## Aim of the exercise
Although the data below holds other lines too, output only those from the line with "Viewport: 913px width, 537px height." up to and including the line with "Click the Chrome media control circle icon", exactly as they appear.

## Dataset excerpts
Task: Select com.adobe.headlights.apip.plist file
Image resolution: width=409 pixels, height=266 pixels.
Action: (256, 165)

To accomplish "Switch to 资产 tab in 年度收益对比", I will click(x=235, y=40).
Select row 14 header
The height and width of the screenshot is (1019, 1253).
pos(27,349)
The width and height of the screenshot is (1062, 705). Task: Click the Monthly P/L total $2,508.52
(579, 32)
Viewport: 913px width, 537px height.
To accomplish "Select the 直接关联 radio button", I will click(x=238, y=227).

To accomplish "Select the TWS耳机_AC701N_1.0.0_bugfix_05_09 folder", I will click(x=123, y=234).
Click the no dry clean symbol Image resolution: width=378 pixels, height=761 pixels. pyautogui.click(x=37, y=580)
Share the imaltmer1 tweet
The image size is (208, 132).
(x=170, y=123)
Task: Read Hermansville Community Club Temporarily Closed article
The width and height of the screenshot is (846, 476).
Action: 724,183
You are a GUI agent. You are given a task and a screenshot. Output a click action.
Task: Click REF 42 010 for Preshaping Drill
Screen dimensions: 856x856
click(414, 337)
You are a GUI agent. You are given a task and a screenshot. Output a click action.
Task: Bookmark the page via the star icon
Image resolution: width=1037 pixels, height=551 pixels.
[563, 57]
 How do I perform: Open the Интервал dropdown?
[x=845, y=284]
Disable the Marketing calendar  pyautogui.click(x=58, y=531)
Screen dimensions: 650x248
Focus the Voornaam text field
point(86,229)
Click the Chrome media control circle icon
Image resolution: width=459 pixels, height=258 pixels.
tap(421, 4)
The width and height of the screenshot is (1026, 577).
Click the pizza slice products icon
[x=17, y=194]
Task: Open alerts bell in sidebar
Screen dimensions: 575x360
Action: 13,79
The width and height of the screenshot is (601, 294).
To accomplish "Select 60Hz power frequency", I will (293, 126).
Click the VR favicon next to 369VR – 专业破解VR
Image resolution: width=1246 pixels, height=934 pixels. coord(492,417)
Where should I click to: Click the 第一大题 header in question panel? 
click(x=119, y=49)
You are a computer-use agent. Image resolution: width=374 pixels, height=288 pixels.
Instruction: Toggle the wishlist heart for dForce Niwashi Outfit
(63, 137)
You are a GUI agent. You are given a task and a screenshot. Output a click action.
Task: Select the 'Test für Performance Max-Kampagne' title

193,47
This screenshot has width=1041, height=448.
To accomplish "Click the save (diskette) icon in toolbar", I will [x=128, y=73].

## Response to the exercise
Viewport: 913px width, 537px height.
To accomplish "Select the 直接关联 radio button", I will click(x=238, y=227).

To accomplish "Select the TWS耳机_AC701N_1.0.0_bugfix_05_09 folder", I will click(x=123, y=234).
Click the no dry clean symbol Image resolution: width=378 pixels, height=761 pixels. pyautogui.click(x=37, y=580)
Share the imaltmer1 tweet
The image size is (208, 132).
(x=170, y=123)
Task: Read Hermansville Community Club Temporarily Closed article
The width and height of the screenshot is (846, 476).
Action: 724,183
You are a GUI agent. You are given a task and a screenshot. Output a click action.
Task: Click REF 42 010 for Preshaping Drill
Screen dimensions: 856x856
click(414, 337)
You are a GUI agent. You are given a task and a screenshot. Output a click action.
Task: Bookmark the page via the star icon
Image resolution: width=1037 pixels, height=551 pixels.
[563, 57]
 How do I perform: Open the Интервал dropdown?
[x=845, y=284]
Disable the Marketing calendar  pyautogui.click(x=58, y=531)
Screen dimensions: 650x248
Focus the Voornaam text field
point(86,229)
Click the Chrome media control circle icon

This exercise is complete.